== Segment start ==

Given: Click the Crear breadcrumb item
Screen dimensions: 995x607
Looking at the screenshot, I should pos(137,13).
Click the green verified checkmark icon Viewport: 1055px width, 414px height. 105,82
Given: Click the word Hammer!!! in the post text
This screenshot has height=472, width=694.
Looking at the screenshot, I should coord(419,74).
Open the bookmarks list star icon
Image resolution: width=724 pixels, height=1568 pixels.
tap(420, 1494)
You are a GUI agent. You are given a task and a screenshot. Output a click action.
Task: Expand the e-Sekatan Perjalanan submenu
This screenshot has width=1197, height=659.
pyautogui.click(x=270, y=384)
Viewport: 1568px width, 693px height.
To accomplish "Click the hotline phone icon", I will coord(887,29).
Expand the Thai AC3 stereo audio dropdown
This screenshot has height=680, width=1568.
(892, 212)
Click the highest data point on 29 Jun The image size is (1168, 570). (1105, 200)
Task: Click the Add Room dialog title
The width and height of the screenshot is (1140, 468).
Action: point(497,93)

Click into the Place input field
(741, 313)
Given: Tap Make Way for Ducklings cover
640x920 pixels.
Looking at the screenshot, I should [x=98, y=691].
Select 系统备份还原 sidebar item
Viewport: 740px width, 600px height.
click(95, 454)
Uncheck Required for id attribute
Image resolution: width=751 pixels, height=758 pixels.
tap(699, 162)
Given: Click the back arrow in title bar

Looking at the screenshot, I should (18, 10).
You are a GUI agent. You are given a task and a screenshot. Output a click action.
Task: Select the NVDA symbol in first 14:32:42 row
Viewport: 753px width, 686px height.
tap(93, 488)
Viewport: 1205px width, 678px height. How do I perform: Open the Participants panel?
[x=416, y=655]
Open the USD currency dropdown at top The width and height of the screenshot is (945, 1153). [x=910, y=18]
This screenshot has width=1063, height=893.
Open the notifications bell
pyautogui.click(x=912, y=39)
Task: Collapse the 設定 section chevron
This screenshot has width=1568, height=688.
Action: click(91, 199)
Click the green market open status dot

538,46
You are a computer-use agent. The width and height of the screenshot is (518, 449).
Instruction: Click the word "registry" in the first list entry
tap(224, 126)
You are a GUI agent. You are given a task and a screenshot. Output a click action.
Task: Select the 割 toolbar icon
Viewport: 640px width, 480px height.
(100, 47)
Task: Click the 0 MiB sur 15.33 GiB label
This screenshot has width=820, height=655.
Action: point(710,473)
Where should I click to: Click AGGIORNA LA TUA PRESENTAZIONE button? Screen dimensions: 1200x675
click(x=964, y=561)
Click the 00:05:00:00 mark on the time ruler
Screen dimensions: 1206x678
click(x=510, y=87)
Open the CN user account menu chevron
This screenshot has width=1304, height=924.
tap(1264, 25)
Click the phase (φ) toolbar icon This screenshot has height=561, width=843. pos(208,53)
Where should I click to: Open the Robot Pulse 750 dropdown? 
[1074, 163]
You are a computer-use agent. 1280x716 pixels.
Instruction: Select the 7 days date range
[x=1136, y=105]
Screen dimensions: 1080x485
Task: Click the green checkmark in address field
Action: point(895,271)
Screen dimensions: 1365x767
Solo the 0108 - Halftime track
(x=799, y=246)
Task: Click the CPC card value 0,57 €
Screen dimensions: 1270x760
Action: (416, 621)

== Segment end ==

INSTRUCTIONS FOR THE TASK: Look above for the line with "Uncheck Required for id attribute" and the line with "You are a computer-use agent. 1280x716". Write out those two lines and all the lines between them, exactly, and no others.

EXERCISE SOLUTION:
Uncheck Required for id attribute
Image resolution: width=751 pixels, height=758 pixels.
tap(699, 162)
Given: Click the back arrow in title bar

Looking at the screenshot, I should (18, 10).
You are a GUI agent. You are given a task and a screenshot. Output a click action.
Task: Select the NVDA symbol in first 14:32:42 row
Viewport: 753px width, 686px height.
tap(93, 488)
Viewport: 1205px width, 678px height. How do I perform: Open the Participants panel?
[x=416, y=655]
Open the USD currency dropdown at top The width and height of the screenshot is (945, 1153). [x=910, y=18]
This screenshot has width=1063, height=893.
Open the notifications bell
pyautogui.click(x=912, y=39)
Task: Collapse the 設定 section chevron
This screenshot has width=1568, height=688.
Action: click(91, 199)
Click the green market open status dot

538,46
You are a computer-use agent. The width and height of the screenshot is (518, 449).
Instruction: Click the word "registry" in the first list entry
tap(224, 126)
You are a GUI agent. You are given a task and a screenshot. Output a click action.
Task: Select the 割 toolbar icon
Viewport: 640px width, 480px height.
(100, 47)
Task: Click the 0 MiB sur 15.33 GiB label
This screenshot has width=820, height=655.
Action: point(710,473)
Where should I click to: Click AGGIORNA LA TUA PRESENTAZIONE button? Screen dimensions: 1200x675
click(x=964, y=561)
Click the 00:05:00:00 mark on the time ruler
Screen dimensions: 1206x678
click(x=510, y=87)
Open the CN user account menu chevron
This screenshot has width=1304, height=924.
tap(1264, 25)
Click the phase (φ) toolbar icon This screenshot has height=561, width=843. pos(208,53)
Where should I click to: Open the Robot Pulse 750 dropdown? 
[1074, 163]
You are a computer-use agent. 1280x716 pixels.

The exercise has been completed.